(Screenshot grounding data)
------------------------------------------------
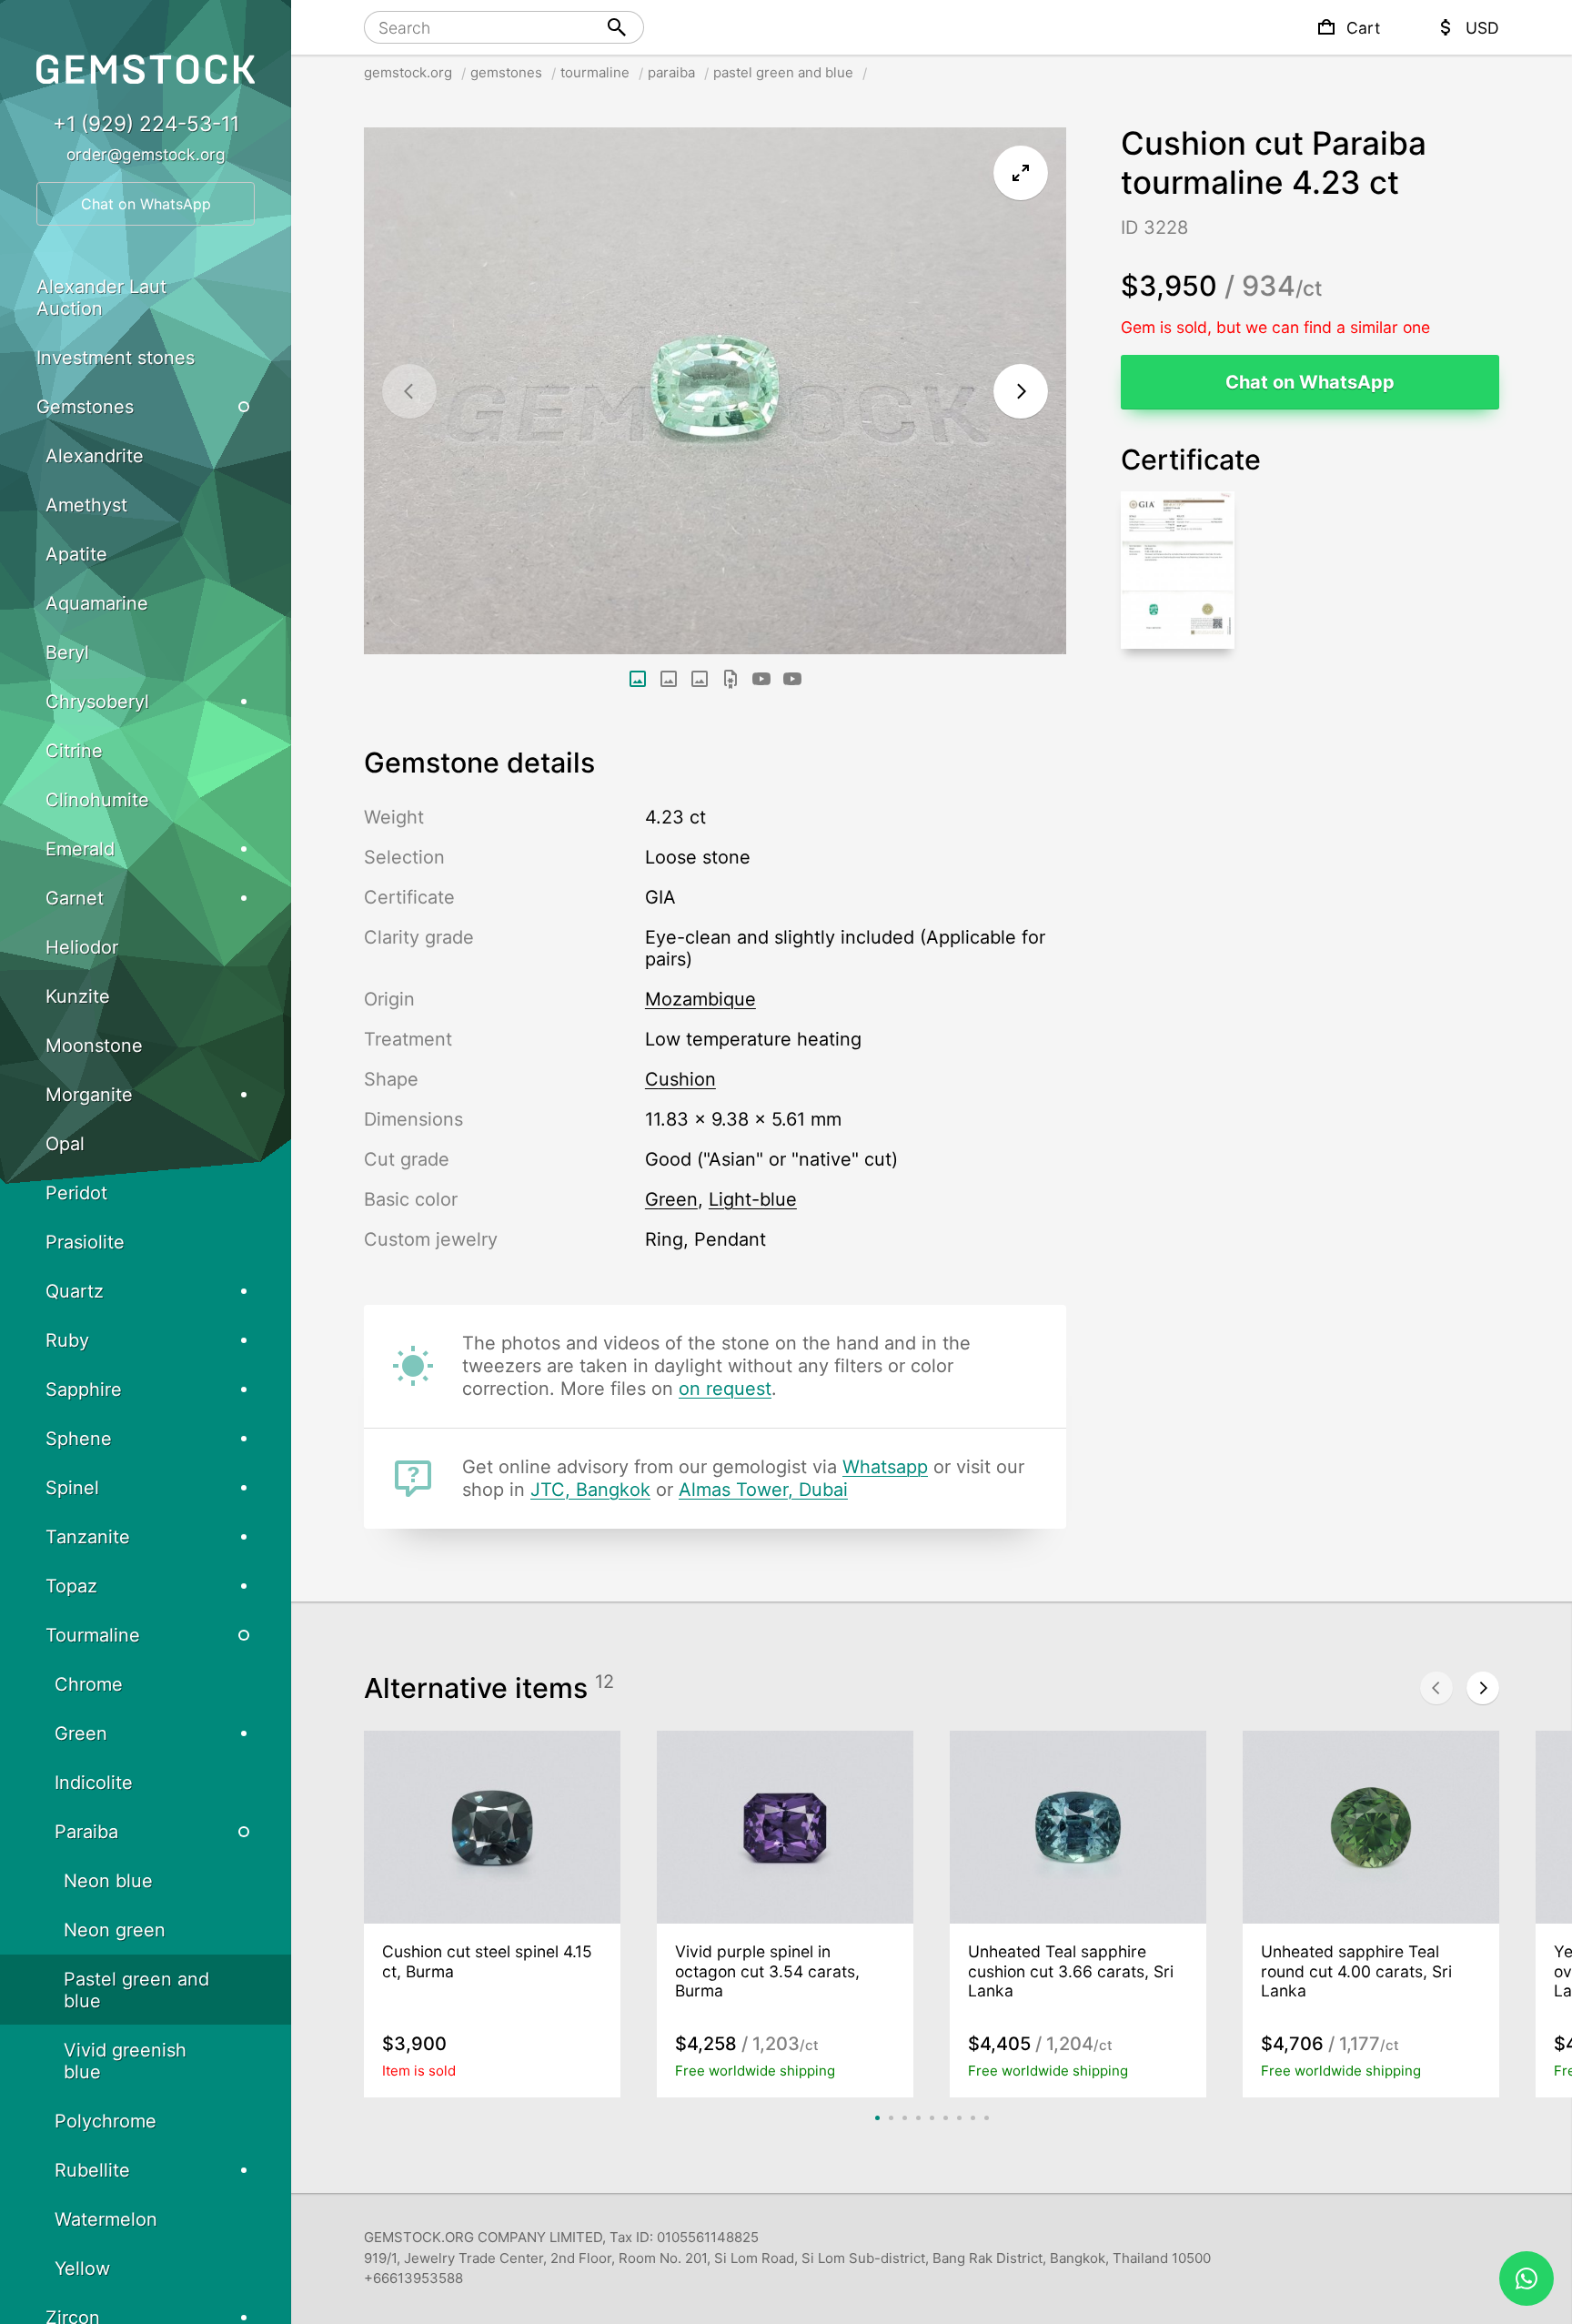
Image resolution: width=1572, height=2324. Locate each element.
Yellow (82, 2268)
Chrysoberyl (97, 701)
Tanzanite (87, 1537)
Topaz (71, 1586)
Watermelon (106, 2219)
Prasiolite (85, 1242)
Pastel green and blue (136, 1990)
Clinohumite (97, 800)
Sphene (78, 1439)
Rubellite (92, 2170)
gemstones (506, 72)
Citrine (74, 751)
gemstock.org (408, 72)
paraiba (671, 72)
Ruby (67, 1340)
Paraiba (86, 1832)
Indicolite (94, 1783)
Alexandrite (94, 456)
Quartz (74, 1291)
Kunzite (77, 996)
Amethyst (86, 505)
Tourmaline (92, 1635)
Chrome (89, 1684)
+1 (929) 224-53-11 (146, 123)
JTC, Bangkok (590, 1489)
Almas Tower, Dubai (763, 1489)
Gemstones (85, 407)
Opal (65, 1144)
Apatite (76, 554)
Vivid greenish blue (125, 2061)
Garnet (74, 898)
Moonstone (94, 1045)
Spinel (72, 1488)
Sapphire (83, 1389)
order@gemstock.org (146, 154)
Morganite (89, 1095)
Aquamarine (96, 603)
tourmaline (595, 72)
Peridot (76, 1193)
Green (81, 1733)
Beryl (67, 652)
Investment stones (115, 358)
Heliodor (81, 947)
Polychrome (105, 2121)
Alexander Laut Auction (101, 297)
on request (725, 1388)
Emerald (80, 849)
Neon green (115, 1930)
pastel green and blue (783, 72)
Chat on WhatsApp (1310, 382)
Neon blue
------------------------------------------------
*Task item*.
Verbatim transcription needed, from the opening line of the entries above through the line containing "on request (725, 1388)"; pictures do not belong in it.

*Written response*.
Image resolution: width=1572, height=2324. Locate each element.
Yellow (82, 2268)
Chrysoberyl (97, 701)
Tanzanite (87, 1537)
Topaz (71, 1586)
Watermelon (106, 2219)
Prasiolite (85, 1242)
Pastel green and blue (136, 1990)
Clinohumite (97, 800)
Sphene (78, 1439)
Rubellite (92, 2170)
gemstones (506, 72)
Citrine (74, 751)
gemstock.org (408, 72)
paraiba (671, 72)
Ruby (67, 1340)
Paraiba (86, 1832)
Indicolite (94, 1783)
Alexandrite (94, 456)
Quartz (74, 1291)
Kunzite (77, 996)
Amethyst (86, 505)
Tourmaline (92, 1635)
Chrome (89, 1684)
+1 (929) 224-53-11 (146, 123)
JTC, Bangkok (590, 1489)
Almas Tower, Dubai (763, 1489)
Gemstones (85, 407)
Opal (65, 1144)
Apatite (76, 554)
Vivid greenish blue (125, 2061)
Garnet (74, 898)
Moonstone (94, 1045)
Spinel (72, 1488)
Sapphire (83, 1389)
order@gemstock.org (146, 154)
Morganite (89, 1095)
Aquamarine (96, 603)
tourmaline (595, 72)
Peridot (76, 1193)
Green (81, 1733)
Beryl (67, 652)
Investment stones (115, 358)
Heliodor (81, 947)
Polychrome (105, 2121)
Alexander Laut Auction (101, 297)
on request (725, 1388)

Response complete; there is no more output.